Excerpted records section start

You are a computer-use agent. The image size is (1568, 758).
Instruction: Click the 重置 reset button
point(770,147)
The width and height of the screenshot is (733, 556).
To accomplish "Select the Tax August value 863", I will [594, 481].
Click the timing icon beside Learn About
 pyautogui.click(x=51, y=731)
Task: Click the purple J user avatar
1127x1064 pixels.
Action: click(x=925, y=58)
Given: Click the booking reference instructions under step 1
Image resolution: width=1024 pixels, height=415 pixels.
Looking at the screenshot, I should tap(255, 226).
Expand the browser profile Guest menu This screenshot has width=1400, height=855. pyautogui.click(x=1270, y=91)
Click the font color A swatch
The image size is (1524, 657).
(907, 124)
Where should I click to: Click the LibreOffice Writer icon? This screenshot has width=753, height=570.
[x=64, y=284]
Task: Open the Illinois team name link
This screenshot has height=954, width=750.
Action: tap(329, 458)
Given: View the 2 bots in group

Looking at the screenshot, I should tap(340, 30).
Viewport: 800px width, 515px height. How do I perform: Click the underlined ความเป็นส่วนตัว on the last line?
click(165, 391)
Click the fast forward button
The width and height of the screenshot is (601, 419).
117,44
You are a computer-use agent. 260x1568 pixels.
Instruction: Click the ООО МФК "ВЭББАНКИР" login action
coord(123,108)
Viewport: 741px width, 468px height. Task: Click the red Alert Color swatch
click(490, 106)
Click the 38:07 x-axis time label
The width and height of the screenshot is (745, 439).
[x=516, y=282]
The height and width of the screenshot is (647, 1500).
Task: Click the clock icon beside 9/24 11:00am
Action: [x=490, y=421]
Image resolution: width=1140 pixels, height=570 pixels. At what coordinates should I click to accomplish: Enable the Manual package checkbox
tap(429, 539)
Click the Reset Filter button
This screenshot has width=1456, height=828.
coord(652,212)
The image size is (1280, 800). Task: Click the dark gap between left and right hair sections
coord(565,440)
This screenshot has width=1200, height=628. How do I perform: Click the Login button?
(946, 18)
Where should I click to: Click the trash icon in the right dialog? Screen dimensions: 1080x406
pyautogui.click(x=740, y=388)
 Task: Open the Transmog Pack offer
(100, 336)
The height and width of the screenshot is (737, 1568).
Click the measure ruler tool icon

Excerpted records section end

## What you need to do
Nothing is to be left out; reproduce each record exactly.

## Solution to this problem
You are a computer-use agent. The image size is (1568, 758).
Instruction: Click the 重置 reset button
point(770,147)
The width and height of the screenshot is (733, 556).
To accomplish "Select the Tax August value 863", I will [594, 481].
Click the timing icon beside Learn About
 pyautogui.click(x=51, y=731)
Task: Click the purple J user avatar
1127x1064 pixels.
Action: click(x=925, y=58)
Given: Click the booking reference instructions under step 1
Image resolution: width=1024 pixels, height=415 pixels.
Looking at the screenshot, I should tap(255, 226).
Expand the browser profile Guest menu This screenshot has width=1400, height=855. pyautogui.click(x=1270, y=91)
Click the font color A swatch
The image size is (1524, 657).
(907, 124)
Where should I click to: Click the LibreOffice Writer icon? This screenshot has width=753, height=570.
[x=64, y=284]
Task: Open the Illinois team name link
This screenshot has height=954, width=750.
Action: tap(329, 458)
Given: View the 2 bots in group

Looking at the screenshot, I should tap(340, 30).
Viewport: 800px width, 515px height. How do I perform: Click the underlined ความเป็นส่วนตัว on the last line?
click(165, 391)
Click the fast forward button
The width and height of the screenshot is (601, 419).
117,44
You are a computer-use agent. 260x1568 pixels.
Instruction: Click the ООО МФК "ВЭББАНКИР" login action
coord(123,108)
Viewport: 741px width, 468px height. Task: Click the red Alert Color swatch
click(490, 106)
Click the 38:07 x-axis time label
The width and height of the screenshot is (745, 439).
[x=516, y=282]
The height and width of the screenshot is (647, 1500).
Task: Click the clock icon beside 9/24 11:00am
Action: [x=490, y=421]
Image resolution: width=1140 pixels, height=570 pixels. At what coordinates should I click to accomplish: Enable the Manual package checkbox
tap(429, 539)
Click the Reset Filter button
This screenshot has width=1456, height=828.
coord(652,212)
The image size is (1280, 800). Task: Click the dark gap between left and right hair sections
coord(565,440)
This screenshot has width=1200, height=628. How do I perform: Click the Login button?
(946, 18)
Where should I click to: Click the trash icon in the right dialog? Screen dimensions: 1080x406
pyautogui.click(x=740, y=388)
 Task: Open the Transmog Pack offer
(100, 336)
The height and width of the screenshot is (737, 1568).
Click the measure ruler tool icon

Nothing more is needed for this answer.